3.1.2. ADMET Analysis

The physicochemical properties of the compounds and their PROTAC, which serve as the descriptors to evaluate their bioactivity, are shown in

Table 2. Evaluation of pharmacological behavior of compounds.

Compound	Lipophilicity (LogP)	Absorption	Solubility (LogS)
TB003	5.09 (High)	Low	−6.29 (Poorly Soluble)
TB008	2.75 (Moderate)	High	−3.83 (Soluble)
TB0016	2.55 (Moderate)	High	−4.28 (Moderately Soluble)
TB003 PROTAC	4.28 (High)	Low	−6.65 (Poorly Soluble)
TB008 PROTAC	3.19 (High)	Low	−5.59 (Moderately Soluble)

. TB003 exhibits high lipophilicity with a LogP value 5.09, signifying a strong affinity for lipid environments. However, its low absorption and poor solubility, with a LogS of −6.29, suggest potential challenges in bioavailability. In contrast, TB008 demonstrates moderate lipophilicity (LogP 2.75), coupled with high absorption and good solubility (LogS −3.83). TB0016 shares similar attributes with TB008, displaying moderate lipophilicity (LogP 2.55), high absorption, and moderately soluble characteristics (LogS −4.28). The PROTAC versions of TB003 and TB008 also exhibit high lipophilicity but their low absorption and moderately to poorly soluble nature could pose formulation challenges in drug development. These compound profiles underscore the importance of balancing lipophilicity, absorption, and solubility for optimal drug design and delivery. The PROTAC version of TB0016 is currently being made.

In summary, all drugs, including precursors and PROTACs, display LogP values that fall well within the desirable range for therapeutic compounds. As expected, PROTAC molecules, however, are less soluble than the precursor compounds and, also, because of size, the PROTACs are not as well absorbed.

3.1.3. MD Simulations

The molecular dynamics (MD) simulations conducted for each complex yielded valuable insights into the intricate molecular interactions between the target and our selected compounds. This comprehensive analysis delves into the nuances of the complexes’ stability and dynamics under scrutiny. In addition to the simulations of CDK9 alone, the complexes subjected to MD simulations include CDK9-TB003, CDK9-TB008, and CDK9-TB0016, allowing for a detailed exploration of their behavior at the molecular level. These simulations show how these complexes evolve, unraveling essential information about their structural stability and dynamic behavior.

RMSD Analysis

To investigate the structural conformations of CDK9, CDK9-TB003, CDK9-TB008, and CDK9-TB0016 at the molecular level, the analysis focused on calculating Root Mean Square Deviations (RMSD) values. The mean RMSD values for CDK9, CDK9-TB003, CDK9-TB008, and CDK9-TB0016 were quantified as 0.29 nm, 0.30 nm, 0.28 nm, and 0.27 nm, respectively. These outcomes suggest minimal variations in the structural configurations of the complexes following binding events.

## Information shown
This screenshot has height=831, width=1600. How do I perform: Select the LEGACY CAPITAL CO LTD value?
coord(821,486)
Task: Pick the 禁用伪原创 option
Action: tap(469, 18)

## Assignment 1
From the passage on the CDK9 compounds' drug properties and simulations, copy the stretch from "RMSD Analysis" through "following binding events.".
## Assignment 2
Write what comes next in the passage on the CDK9 compounds' drug properties and simulations, picking up after its final sentence.

## Your response 1
RMSD Analysis

To investigate the structural conformations of CDK9, CDK9-TB003, CDK9-TB008, and CDK9-TB0016 at the molecular level, the analysis focused on calculating Root Mean Square Deviations (RMSD) values. The mean RMSD values for CDK9, CDK9-TB003, CDK9-TB008, and CDK9-TB0016 were quantified as 0.29 nm, 0.30 nm, 0.28 nm, and 0.27 nm, respectively. These outcomes suggest minimal variations in the structural configurations of the complexes following binding events.

## Your response 2
The RMSD plot, depicted in Figure 2a, visually represents the sustained stability observed throughout the simulation. The plot demonstrates a consistent trajectory, indicating that the complexes maintain high structural integrity over the simulation period. This implies that the binding of the ligands to CDK9 does not induce significant structural deviations.

Furthermore, the probability distribution analysis, as illustrated in Figure 2b, corroborates the stability of the complexes by revealing a lack of significant shifts. The probability distribution graph provides additional evidence supporting the notion that the structural integrity of each complex remains reasonably stable throughout the simulation, further substantiating the robustness of the molecular systems under investigation.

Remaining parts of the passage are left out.